L’allarme lanciato sui social ha fatto rapidamente il giro del mondo: il maltempo che ha colpito i Paesi Bassi avrebbe causato inondazioni e danni a Zandvoort, circuito incluso, che a fine agosto ospiterà il GP d’Olanda. La realtà è che a partire da domenica sera, piogge torrenziali hanno colpito il comune, con i livelli dell’acqua che hanno raggiunto i 40-50 centimetri in alcune zone dopo lo straripamento di un bacino idrografico vicino. “Questo lunedì non è stata una giornata facile per i residenti di Zandvoort“, ha riferito Soy Motor.
Poi qualcuno sui social media ha pubblicato foto dicendo che c’erano evidenti danni all’asfalto, specie nell’ultima curva sopraelevata. “Ecco Zandvoort“, si leggeva testo che accompagnava le foto che si sono poi rivelate un falso. A fare chiarezza ci hanno pensato i responsabili del circuito, smentendo le voci che davano a rischio il GP: “Questa mattina presto il nostro staff ha ispezionato l’intero il circuito senza rilevare danni.

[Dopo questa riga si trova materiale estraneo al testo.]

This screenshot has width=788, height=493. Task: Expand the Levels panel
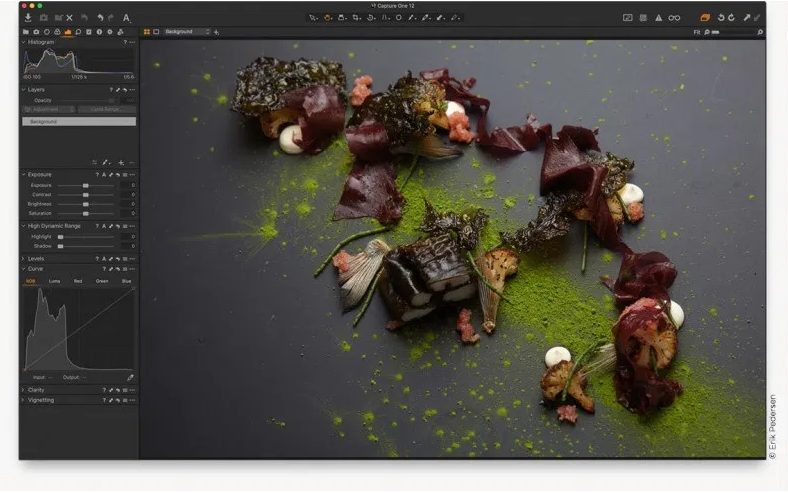point(35,258)
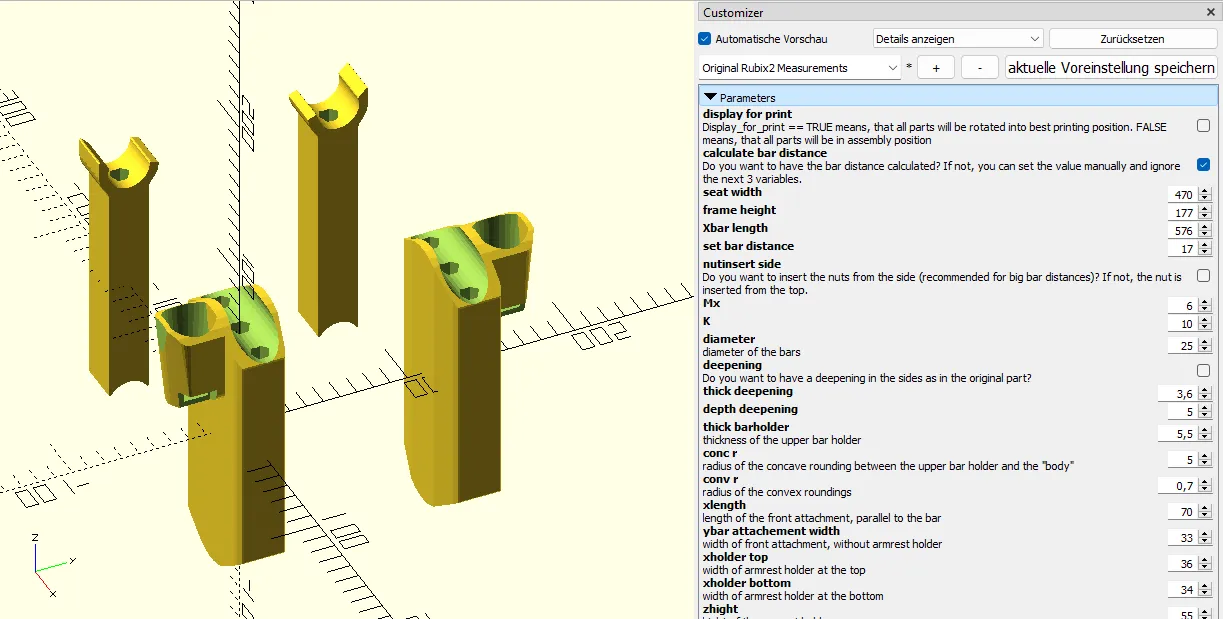This screenshot has width=1223, height=619.
Task: Click the thick barholder value field
Action: click(1177, 434)
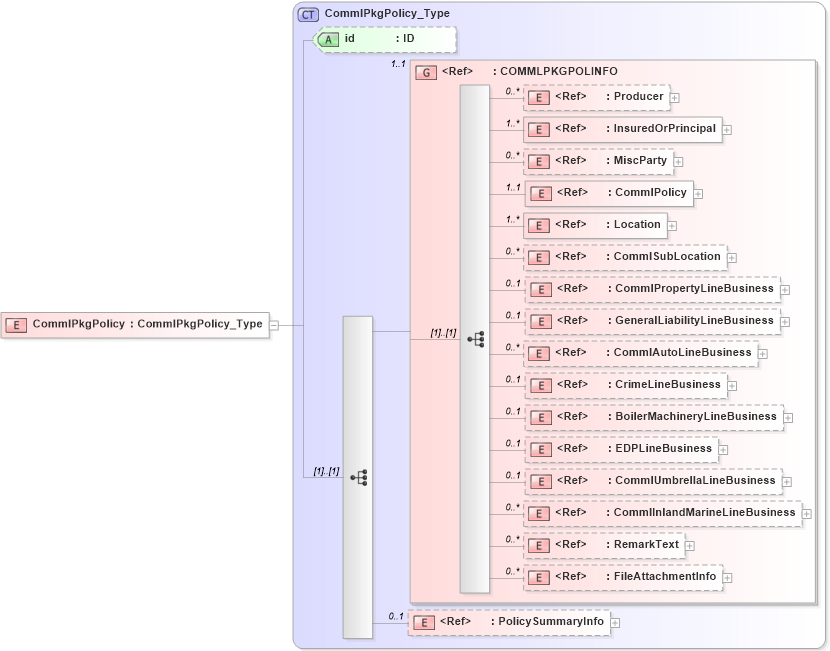Click the E badge beside Producer
Image resolution: width=830 pixels, height=651 pixels.
click(540, 97)

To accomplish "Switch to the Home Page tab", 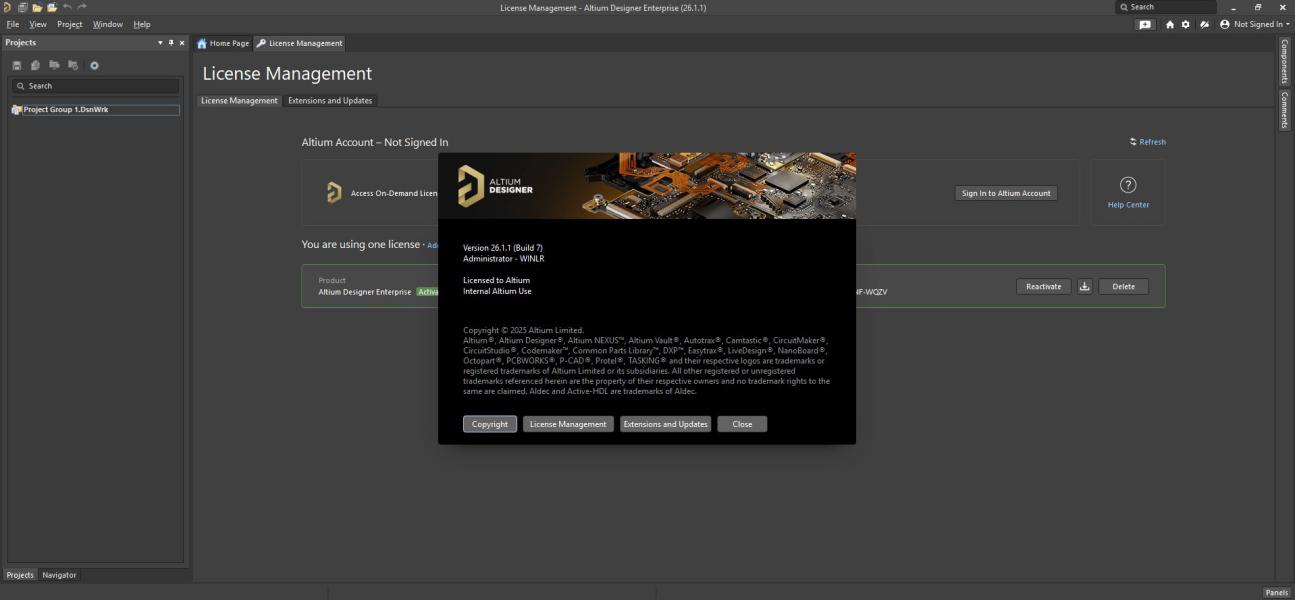I will (223, 43).
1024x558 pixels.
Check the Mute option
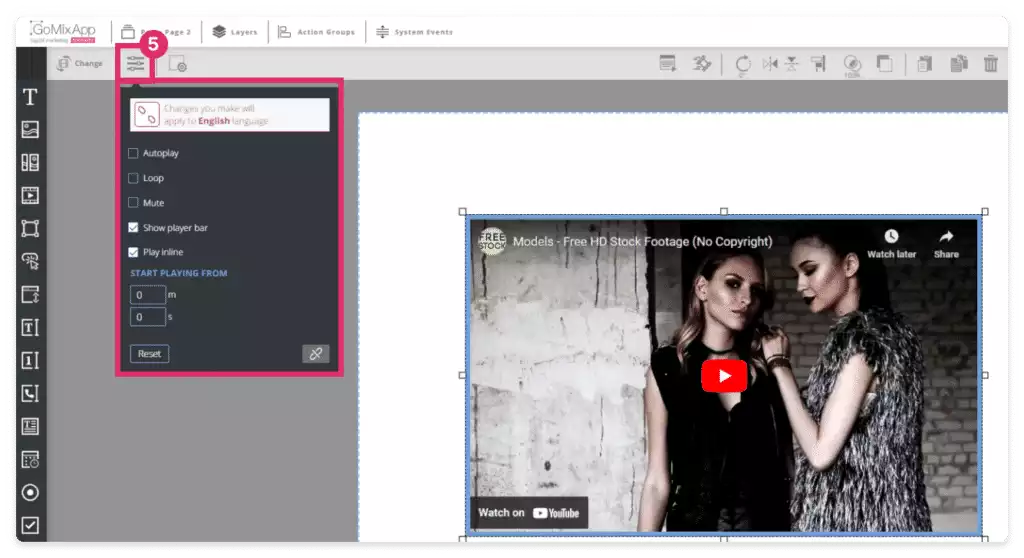click(134, 203)
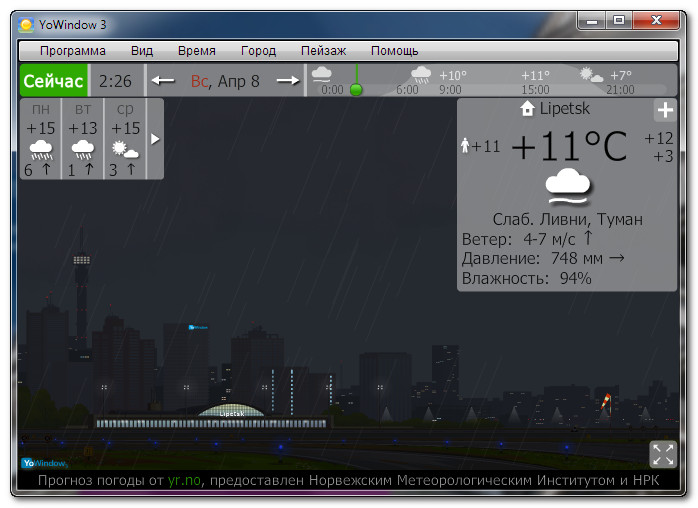
Task: Click the left arrow to previous day
Action: tap(163, 81)
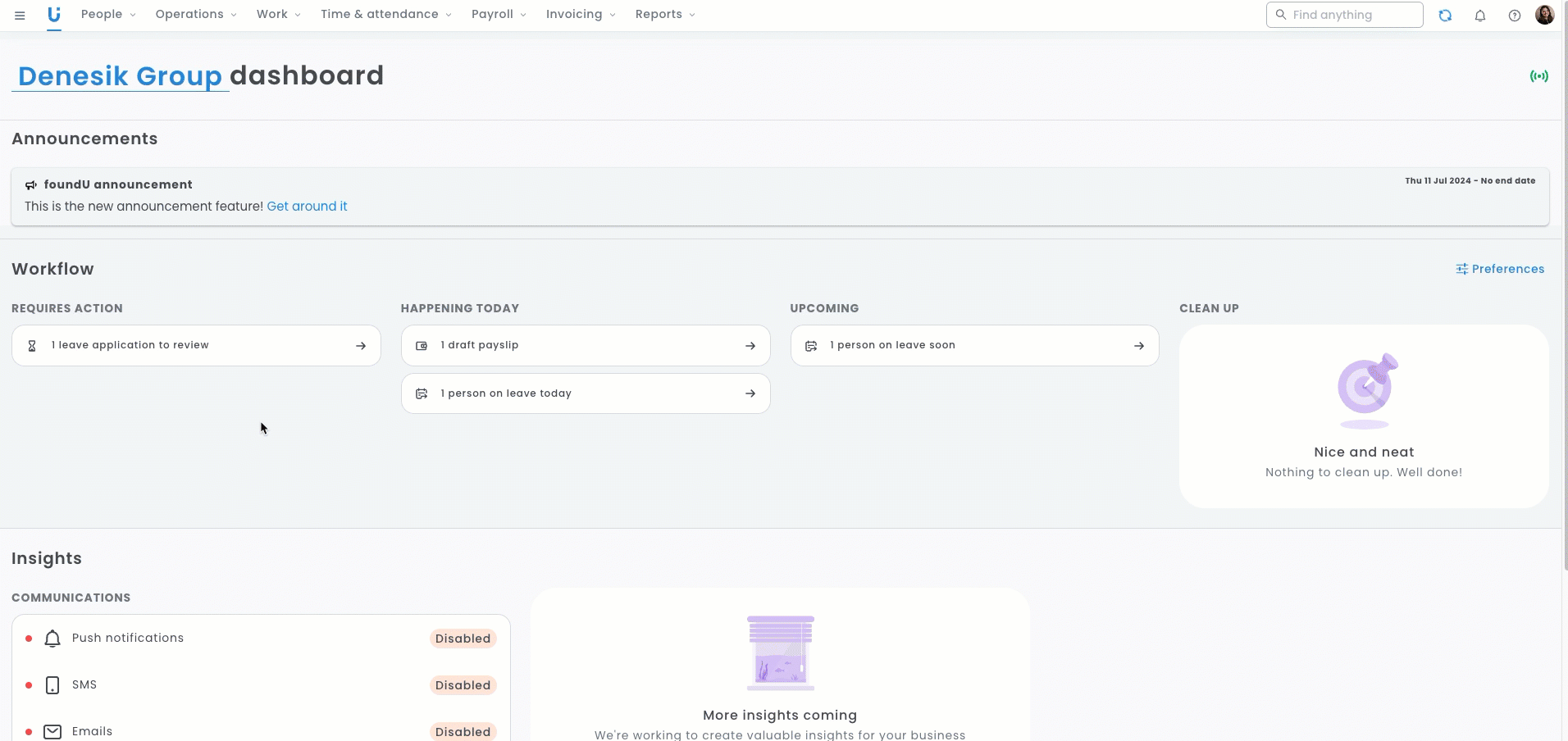Screen dimensions: 1568x741
Task: Click arrow on leave application card
Action: pyautogui.click(x=361, y=346)
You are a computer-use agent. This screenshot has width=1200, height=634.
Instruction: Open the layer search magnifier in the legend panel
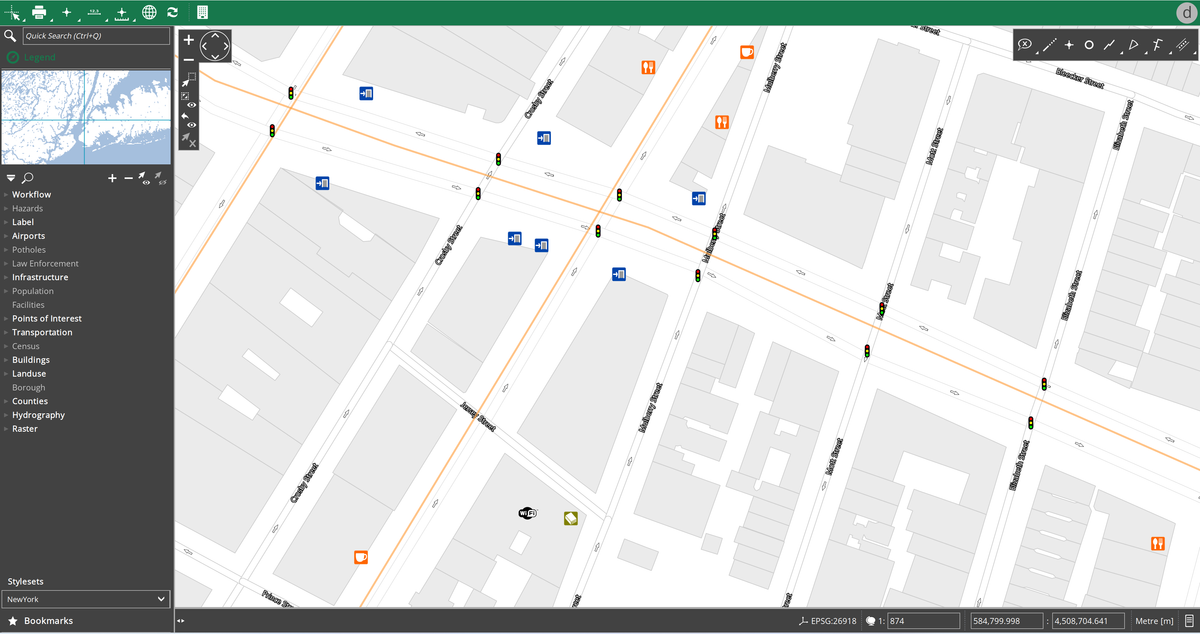29,178
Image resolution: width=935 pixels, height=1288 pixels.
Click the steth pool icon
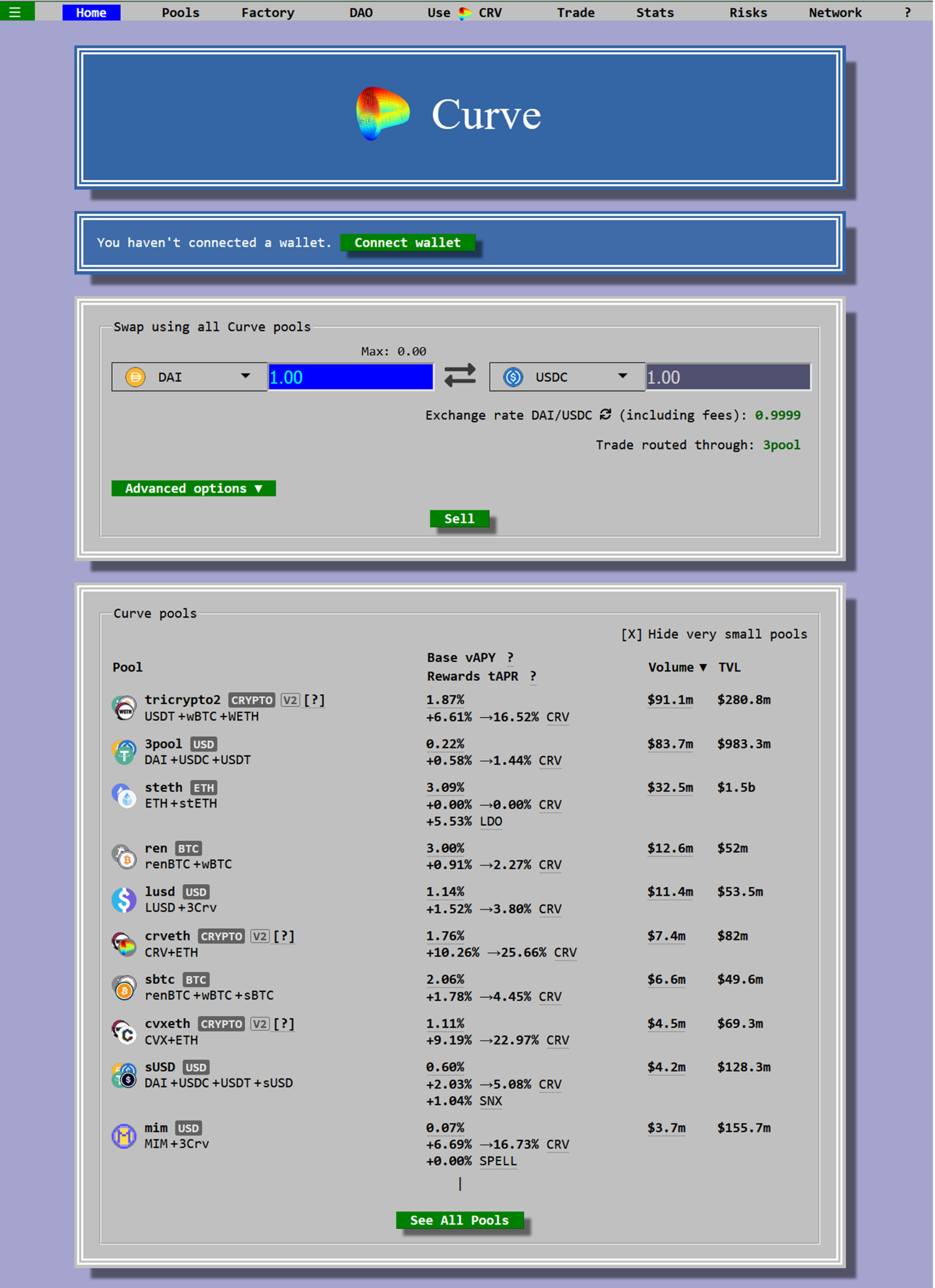click(x=124, y=795)
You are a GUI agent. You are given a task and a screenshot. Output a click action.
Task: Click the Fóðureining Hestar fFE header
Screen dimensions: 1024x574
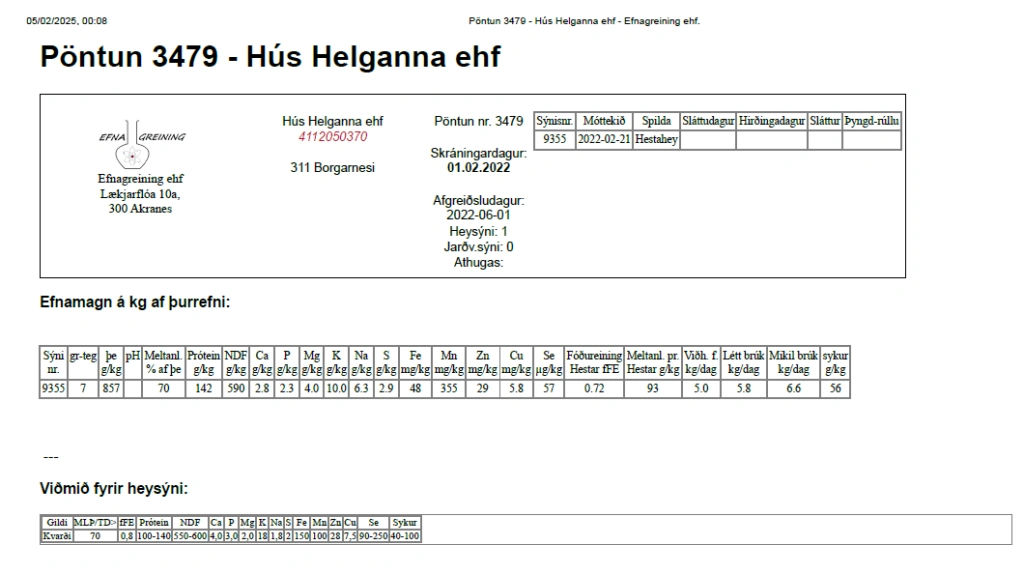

La superficie è asciutta, pulita e pronta al 100% per correre. Infatti da questa mattina la F1 Academy è in pista per le sessioni di prove previste senza problemi, secondo programmi. Ci vediamo in circuito!”.
La cosa di per sé può sembrare irrilevante ma il dato di fatto preoccupante per chi fa informazione (e per chi vuole essere informato) è che ormai sta diventando sempre più diffuso pubblicare notizie fake che vengono poi riprese a tappeto e in pochi minuti fanno il giro del mondo. Per non parlare della cosiddetta Intelligenza Artificiale che in un nanosecondo crea immagini a comando. E il gioco degli ignoranti e dei perditempo che vivono di social e like è fatto.